Aghniya mengembuskan napas berat, sejujurnya ia tak rela meninggalkan Dhimas sendirian. Bagaimanapun juga Dhimas pasti memerlukan seorang teman. Namun, gadis itu juga tak ingin memaksanya bercerita. Gadis itu tak ingin membuat Dhimas kembali harus mengingat hal buruk yang menimpa ibunya. Gadis itu tak ingin membuat Dhimas kembali terfokus pada pikiran negatif yang menyelimutinya.
Tentu saja Aghniya ingin Dhimas mengeluarkan keluh kesahnya. Gadis itu paham, Dhimas sudah menyimpan terlalu banyak hingga pasti tak ada lagi ruang untuknya bernapas sejenak. Namun Aghniya tak ingin memaksa. Biarlah Dhimas mengatakannya kapanpun yang ia kehendaki. Tugasnya hanya memposisikan dirinya pada posisi siap, siap mendengarkan keluh kesah pemuda itu kapanpun diminta.
“Ya udah nih, pulang, nih,” ujar Aghniya.

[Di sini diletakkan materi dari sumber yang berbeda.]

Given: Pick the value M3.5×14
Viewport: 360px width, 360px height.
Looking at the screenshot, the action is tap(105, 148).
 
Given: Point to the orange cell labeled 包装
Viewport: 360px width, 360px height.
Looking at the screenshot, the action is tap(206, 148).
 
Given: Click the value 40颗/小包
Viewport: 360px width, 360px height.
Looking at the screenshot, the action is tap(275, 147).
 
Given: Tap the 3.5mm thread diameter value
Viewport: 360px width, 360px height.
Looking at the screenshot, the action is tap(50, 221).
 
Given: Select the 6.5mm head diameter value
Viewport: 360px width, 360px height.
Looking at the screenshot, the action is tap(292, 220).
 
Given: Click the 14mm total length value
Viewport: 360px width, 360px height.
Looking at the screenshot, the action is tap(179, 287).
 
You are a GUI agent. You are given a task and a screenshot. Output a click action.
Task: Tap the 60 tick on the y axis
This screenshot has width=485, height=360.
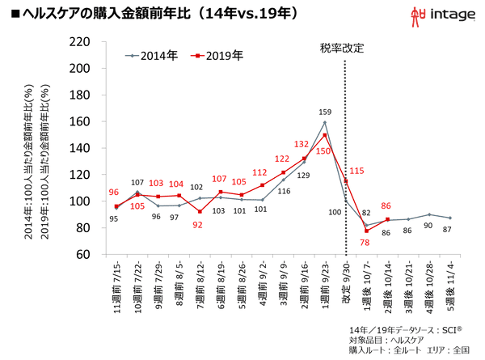click(x=82, y=254)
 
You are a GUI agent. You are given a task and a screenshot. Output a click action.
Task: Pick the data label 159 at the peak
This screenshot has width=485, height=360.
click(x=325, y=112)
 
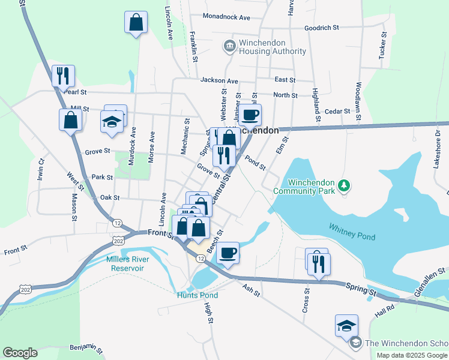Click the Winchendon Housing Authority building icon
(229, 46)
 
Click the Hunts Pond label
(197, 295)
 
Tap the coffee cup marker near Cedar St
(250, 114)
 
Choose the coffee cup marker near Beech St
(228, 253)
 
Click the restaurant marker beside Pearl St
(62, 76)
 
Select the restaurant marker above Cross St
(319, 263)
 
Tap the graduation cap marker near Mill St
(112, 121)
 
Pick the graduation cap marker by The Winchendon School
(347, 325)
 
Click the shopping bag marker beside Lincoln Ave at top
(136, 23)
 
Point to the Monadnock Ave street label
(226, 17)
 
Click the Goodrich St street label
(322, 28)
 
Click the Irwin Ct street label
(41, 169)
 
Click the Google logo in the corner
(20, 353)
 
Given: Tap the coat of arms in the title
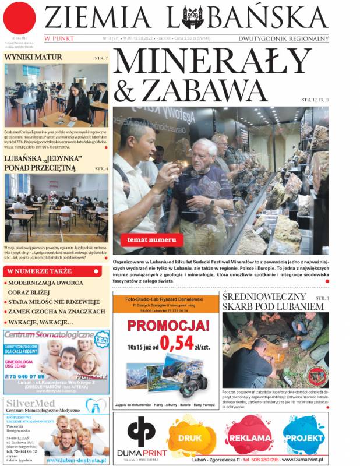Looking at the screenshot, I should tap(192, 17).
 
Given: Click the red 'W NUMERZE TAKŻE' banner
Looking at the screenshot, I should tap(39, 271).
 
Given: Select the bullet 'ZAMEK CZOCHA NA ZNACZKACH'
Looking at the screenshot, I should tap(52, 312).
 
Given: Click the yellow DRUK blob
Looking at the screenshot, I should tap(190, 438).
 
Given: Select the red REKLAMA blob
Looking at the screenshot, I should tap(249, 438).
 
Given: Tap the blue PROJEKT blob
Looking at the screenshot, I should tap(303, 438).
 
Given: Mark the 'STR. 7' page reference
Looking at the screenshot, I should tap(101, 59).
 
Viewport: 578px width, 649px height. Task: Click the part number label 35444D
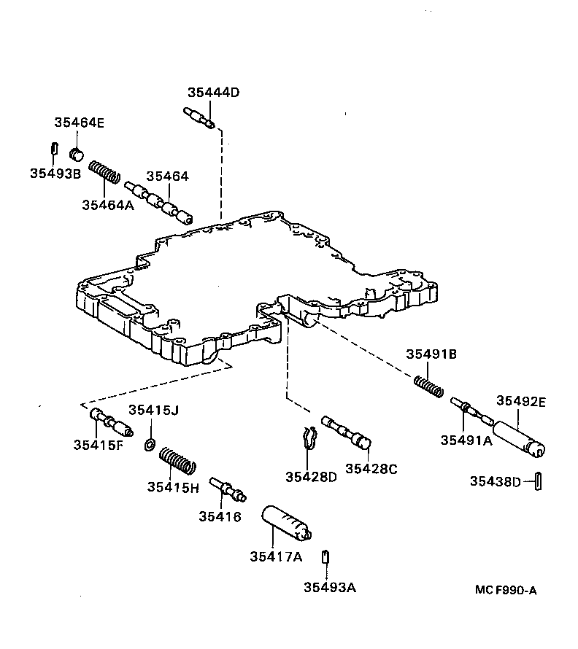pyautogui.click(x=213, y=93)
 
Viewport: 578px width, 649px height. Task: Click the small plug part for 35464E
pyautogui.click(x=76, y=153)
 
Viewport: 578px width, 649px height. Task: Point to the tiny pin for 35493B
pyautogui.click(x=54, y=148)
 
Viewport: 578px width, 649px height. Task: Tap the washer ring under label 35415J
pyautogui.click(x=150, y=444)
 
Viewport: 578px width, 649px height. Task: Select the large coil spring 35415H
pyautogui.click(x=178, y=462)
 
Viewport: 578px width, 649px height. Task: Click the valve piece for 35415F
pyautogui.click(x=109, y=422)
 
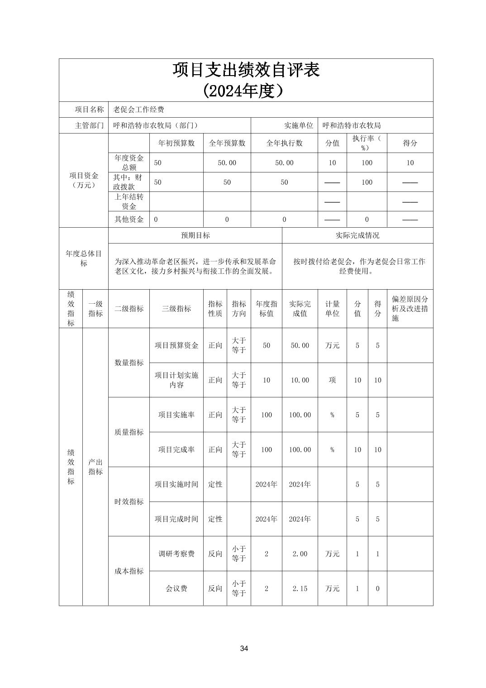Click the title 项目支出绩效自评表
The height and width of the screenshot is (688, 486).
[x=246, y=70]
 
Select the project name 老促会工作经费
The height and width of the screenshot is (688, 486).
[x=138, y=110]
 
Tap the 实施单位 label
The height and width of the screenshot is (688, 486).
[x=298, y=125]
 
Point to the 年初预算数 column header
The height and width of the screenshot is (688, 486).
[x=176, y=143]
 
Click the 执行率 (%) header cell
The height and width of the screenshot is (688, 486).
[x=367, y=143]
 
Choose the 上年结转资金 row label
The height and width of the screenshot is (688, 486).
[x=129, y=201]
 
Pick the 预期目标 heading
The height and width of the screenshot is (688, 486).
[x=195, y=235]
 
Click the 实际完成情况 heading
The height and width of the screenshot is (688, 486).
[x=357, y=235]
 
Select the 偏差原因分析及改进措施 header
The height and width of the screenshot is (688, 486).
[x=410, y=309]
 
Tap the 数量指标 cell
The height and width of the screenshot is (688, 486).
[x=129, y=363]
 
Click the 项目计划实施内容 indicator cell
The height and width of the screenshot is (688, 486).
[x=176, y=380]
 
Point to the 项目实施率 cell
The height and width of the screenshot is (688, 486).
[x=176, y=415]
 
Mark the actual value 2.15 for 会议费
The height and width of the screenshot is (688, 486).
[x=300, y=588]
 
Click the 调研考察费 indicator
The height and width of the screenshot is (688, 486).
[x=176, y=554]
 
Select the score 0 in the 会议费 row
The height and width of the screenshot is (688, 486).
[x=377, y=588]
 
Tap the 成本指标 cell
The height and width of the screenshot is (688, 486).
[x=129, y=571]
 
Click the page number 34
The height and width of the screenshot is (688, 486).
[x=244, y=649]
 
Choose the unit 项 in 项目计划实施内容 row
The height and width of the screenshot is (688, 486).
[x=332, y=380]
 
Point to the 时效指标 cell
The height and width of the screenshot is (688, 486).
[x=129, y=502]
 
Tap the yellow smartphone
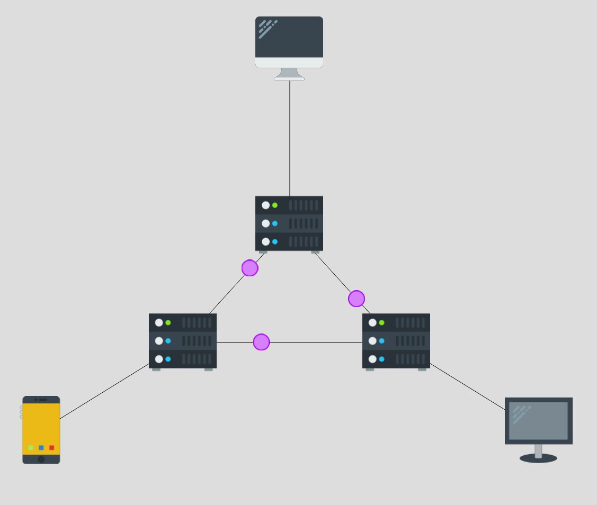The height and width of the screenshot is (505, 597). (x=41, y=429)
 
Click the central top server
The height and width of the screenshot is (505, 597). (x=289, y=223)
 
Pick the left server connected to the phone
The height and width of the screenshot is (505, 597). (x=183, y=341)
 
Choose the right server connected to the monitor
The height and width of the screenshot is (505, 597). (x=396, y=341)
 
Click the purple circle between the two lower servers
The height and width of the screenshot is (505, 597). (x=261, y=342)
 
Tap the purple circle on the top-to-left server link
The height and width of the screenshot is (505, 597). (x=250, y=268)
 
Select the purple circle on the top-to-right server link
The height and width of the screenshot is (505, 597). (x=357, y=299)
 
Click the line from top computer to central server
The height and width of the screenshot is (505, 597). (x=290, y=138)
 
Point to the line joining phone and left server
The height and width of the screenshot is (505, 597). (x=104, y=391)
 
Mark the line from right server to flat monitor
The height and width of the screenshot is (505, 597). (x=467, y=386)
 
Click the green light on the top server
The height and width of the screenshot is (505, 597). (x=275, y=205)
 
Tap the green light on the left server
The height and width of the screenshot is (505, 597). (x=168, y=322)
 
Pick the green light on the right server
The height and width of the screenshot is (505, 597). (x=381, y=322)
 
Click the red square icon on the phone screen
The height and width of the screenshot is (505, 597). (x=52, y=448)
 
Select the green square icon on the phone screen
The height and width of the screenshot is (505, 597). (x=31, y=448)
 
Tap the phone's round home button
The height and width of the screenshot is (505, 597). (x=41, y=459)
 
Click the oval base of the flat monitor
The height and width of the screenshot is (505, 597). (x=538, y=458)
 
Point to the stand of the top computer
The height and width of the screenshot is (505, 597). (x=289, y=74)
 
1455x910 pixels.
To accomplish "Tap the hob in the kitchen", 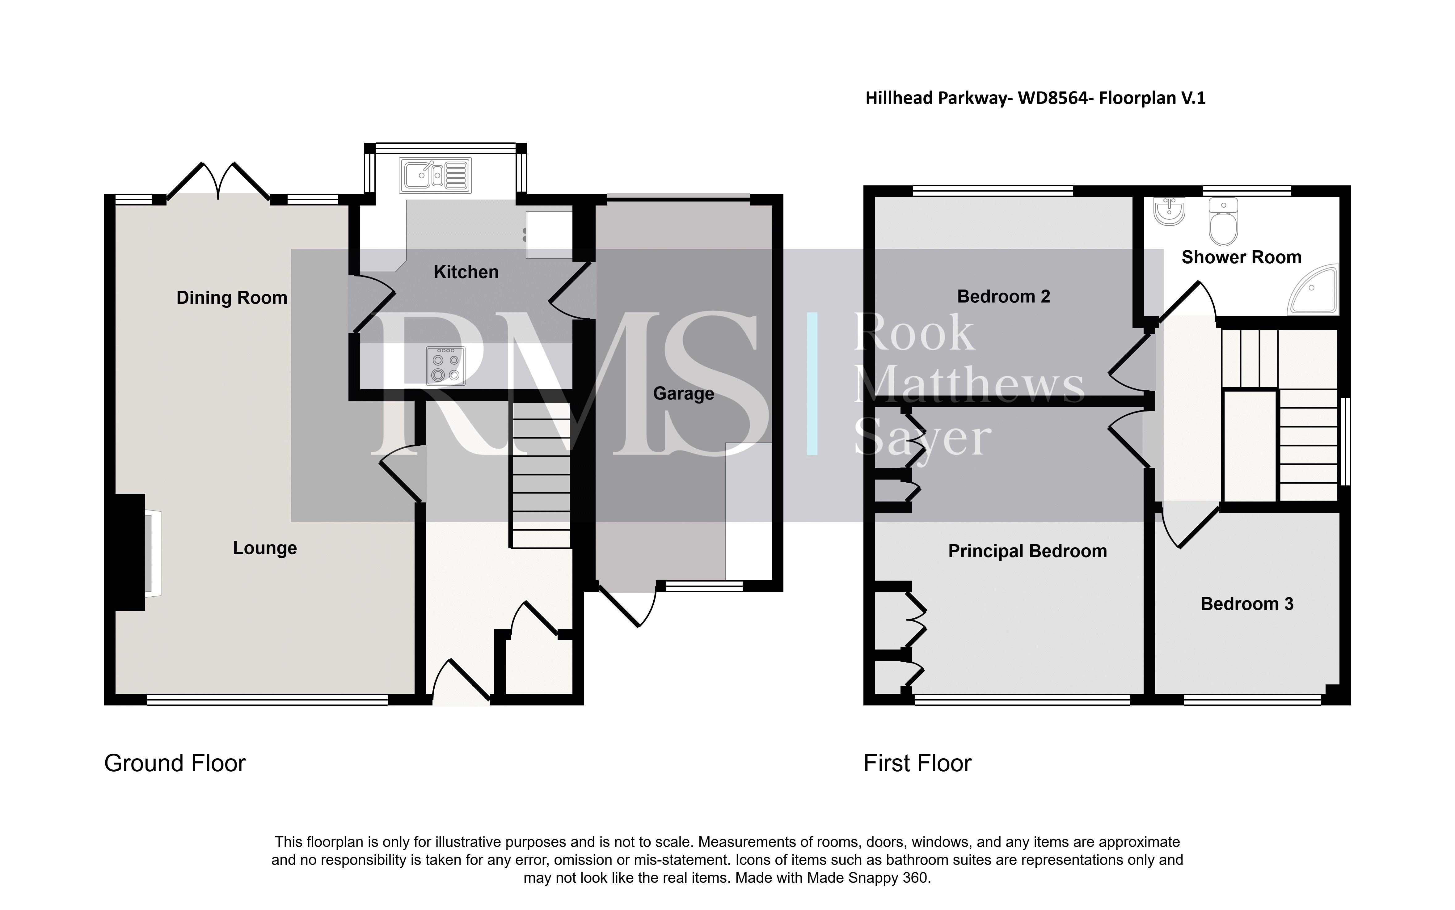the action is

“Iya sana pulang. Makasih yaa udah jenguk Mama gue. Doain biar cepet sadar, cepet sembuh,” balas Dhimas.
“Pasti, lah. Ya udah, balik yaa?” pamit Aghniya.
“Yoo, hati-hati. Jangan nunggu ojol di tempat sepi, kalo bisa deket-deket satpam. Kalo ada apa-apa telepon gue,” balas Dhimas.
“Iyaa,” jawab Aghniya seadanya. “Istirahat ya, Dhimas!”
“Kan gue bilang udah tidur,” balasnya.”
“Bukan badannya doang yang disuruh istirahat, pikiran sama hatinya juga. Harus baik-baik. Sehat ya? Jangan sakit! Inget, besok sekolah!” ucap Aghniya. Setelahnya dengan riang, gadis itu berpamitan pada Dhimas seraya melambaikan tangannya dengan semangat. Meninggalkan Dhimas dengan segala keterkejutannya.
Dhimas memandangi punggung Aghniya yang semakin menjauh. Langkah ringan yang sesekali harus terhenti karena gadis itu membenahi ransel di pundaknya membuat Dhimas terkekeh pelan. Setelahnya tersenyum tipis seraya mengangguk.
Even on his darkest days, she's there to lighten up the mood. She's there. She's always there.